Consider the guiding principle of the U.C.S.P. If the idea is to spread cheer by lessening the burden of dressing up for the holidays and poking a little fun at tradition, and one’s self, in a way everyone can do with no consideration for age or gender (all good things), then in theory, you could dress for a U.C.S.P. without actually wearing a classically U.C.S.
For example, I recently went to a U.C.S.P. where, among the revelers, there was one man who simply selected the loudest sweater in his closet (it was a striped number). Another went with a sweater that had been a meal for moths, calling it his “holey” sweater. Personally, I wore a fuzzy silver knit and told everyone I was tinsel.

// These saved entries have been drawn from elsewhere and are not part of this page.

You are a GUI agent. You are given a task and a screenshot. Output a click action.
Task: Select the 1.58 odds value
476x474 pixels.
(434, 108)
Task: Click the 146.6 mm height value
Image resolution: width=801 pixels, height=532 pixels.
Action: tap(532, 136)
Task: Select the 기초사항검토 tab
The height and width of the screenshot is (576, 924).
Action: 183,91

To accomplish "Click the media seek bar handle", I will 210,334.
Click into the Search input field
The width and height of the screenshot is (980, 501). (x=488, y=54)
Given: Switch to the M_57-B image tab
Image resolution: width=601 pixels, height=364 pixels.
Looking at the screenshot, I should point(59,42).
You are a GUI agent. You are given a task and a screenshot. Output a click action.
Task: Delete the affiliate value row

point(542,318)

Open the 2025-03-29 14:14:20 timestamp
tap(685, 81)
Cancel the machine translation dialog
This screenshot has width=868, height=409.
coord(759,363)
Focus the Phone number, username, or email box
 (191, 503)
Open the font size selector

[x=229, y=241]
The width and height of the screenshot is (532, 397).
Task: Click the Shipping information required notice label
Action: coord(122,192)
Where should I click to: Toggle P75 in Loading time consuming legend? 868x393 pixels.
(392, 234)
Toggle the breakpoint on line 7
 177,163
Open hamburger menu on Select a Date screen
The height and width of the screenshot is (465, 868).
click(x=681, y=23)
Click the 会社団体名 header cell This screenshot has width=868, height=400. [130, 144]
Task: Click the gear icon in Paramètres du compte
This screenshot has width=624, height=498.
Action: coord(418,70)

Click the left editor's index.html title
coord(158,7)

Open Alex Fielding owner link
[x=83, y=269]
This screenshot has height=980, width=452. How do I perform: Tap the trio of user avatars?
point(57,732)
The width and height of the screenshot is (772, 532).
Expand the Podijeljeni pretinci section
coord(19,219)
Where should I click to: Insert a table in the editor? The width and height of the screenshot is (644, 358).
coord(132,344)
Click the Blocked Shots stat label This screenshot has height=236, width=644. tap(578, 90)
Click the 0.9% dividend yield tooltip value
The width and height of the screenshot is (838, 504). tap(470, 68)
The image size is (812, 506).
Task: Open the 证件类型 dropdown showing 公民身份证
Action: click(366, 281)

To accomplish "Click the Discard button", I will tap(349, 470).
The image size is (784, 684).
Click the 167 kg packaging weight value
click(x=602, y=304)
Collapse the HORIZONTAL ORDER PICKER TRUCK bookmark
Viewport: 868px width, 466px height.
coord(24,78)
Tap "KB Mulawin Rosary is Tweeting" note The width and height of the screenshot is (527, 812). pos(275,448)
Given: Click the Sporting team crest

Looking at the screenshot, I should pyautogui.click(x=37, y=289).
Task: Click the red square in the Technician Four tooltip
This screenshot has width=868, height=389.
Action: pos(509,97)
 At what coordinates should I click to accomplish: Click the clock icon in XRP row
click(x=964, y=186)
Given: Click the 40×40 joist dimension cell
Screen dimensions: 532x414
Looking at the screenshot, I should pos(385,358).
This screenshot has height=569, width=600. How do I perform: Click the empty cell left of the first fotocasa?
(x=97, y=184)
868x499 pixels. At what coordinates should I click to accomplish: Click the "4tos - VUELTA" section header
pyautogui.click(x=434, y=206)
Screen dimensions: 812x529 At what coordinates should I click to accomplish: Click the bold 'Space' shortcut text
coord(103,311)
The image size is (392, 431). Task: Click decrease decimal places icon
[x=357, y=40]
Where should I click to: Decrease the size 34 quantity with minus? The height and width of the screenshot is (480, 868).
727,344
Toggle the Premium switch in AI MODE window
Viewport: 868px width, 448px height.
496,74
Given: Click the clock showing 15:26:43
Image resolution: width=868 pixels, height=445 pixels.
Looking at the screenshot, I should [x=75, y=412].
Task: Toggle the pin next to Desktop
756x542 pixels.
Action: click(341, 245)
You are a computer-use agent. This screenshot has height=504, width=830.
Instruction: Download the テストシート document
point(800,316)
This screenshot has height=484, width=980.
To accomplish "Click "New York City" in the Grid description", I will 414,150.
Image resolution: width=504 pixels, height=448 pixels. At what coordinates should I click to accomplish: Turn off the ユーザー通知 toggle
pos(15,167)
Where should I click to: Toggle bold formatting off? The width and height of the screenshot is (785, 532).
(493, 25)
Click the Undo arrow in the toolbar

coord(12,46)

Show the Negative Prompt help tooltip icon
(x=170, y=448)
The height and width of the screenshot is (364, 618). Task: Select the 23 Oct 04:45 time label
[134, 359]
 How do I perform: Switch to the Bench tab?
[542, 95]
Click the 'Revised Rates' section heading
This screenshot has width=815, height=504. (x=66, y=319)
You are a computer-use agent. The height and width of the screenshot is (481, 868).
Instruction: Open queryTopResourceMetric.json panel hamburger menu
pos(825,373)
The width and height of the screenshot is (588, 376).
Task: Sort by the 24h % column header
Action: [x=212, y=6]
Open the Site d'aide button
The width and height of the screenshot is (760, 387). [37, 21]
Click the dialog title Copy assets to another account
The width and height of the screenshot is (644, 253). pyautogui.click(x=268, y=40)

That brings me to the D.I.Y. U.C.S., a temporary version that involves pinning Christmas ornaments onto a plain cotton sweater or sweatshirt, which could lead you in all sorts of fun, crafty directions. Or you could hold a U.C.S.P. pregame swap in which, rather than buying new ugly sweaters, you trade an old U.C.S. for someone else’s, a cashless form of shopping that prioritizes existing ugly sweaters over new ones. (Extending the life cycle of clothes is one of the most effective things that all of us can do to combat fashion’s role in climate change.) One person’s U.C.S. could be another person’s perfect holiday gift.
The point is: Keep the spirit alive, but update the substance. It’s one way to have your fruitcake and eat it too.